È stato scomodato anche l’Ispettorato per la cultura e i media della Slovenia che però non ha rilevato irregolarità alcuna visto che la legge sull’uso dello sloveno prevede che le scritte in questa lingua non devono essere meno evidenti di quelle in eventuali lingue straniere. Eppure storici e intellettuali gridano allo scandalo e lanciano i loro anatemi. «Noi sloveni del Litorale – sostiene lo storico Jože Pirjevec – abbiamo molto sofferto per l’imperialismo italiano e la sua cupidigia nei confronti della nostra terra.
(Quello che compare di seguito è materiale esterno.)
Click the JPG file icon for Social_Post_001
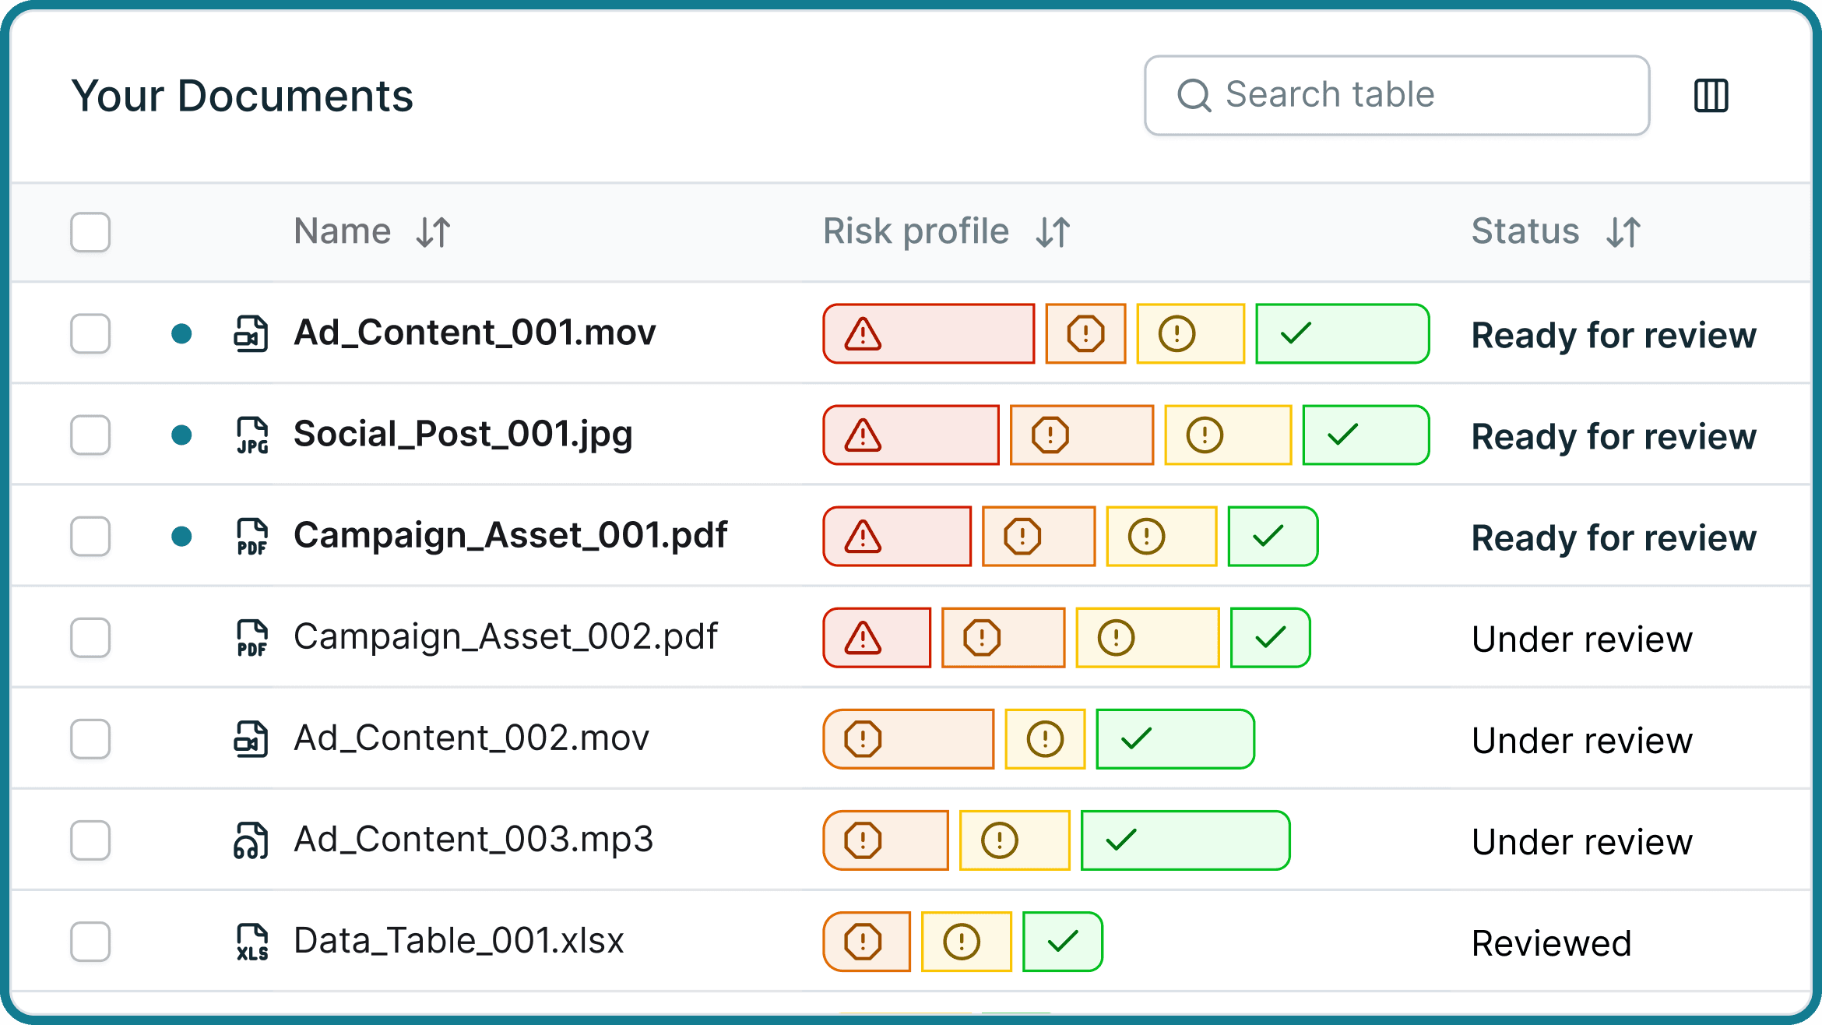 [251, 435]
A soffrire è stata la generazione dei miei padri e la mia e le colpe, le vessazioni e le persecuzioni non sono così facili da dimenticare».

 

Ancora più intransigente il sindaco di Comeno, Danijel Božic il quale ricorda come «i fascisti costringevano gli sloveni del Litorale che si esprimevano nella loro lingua a bere l’olio di ricino». «Per il portafoglio pieno – afferma – ma con l’anima e il cuore vuoti, ancora oggi tra di noi si trovano i giudei». Contro la scritta di Lokev ma anche contro l’insegna di un ristorante di Sezana (“Cavallino”) si innalza il grido di protesta della poetessa Jolika Milic. «Siccome di simili esempi ce ne sono tanti – afferma – allora vuol dire che da noi vive ancora un complesso di inferiorità». Tutto questo nel nome della pacifica convivenza nella comune casa europea.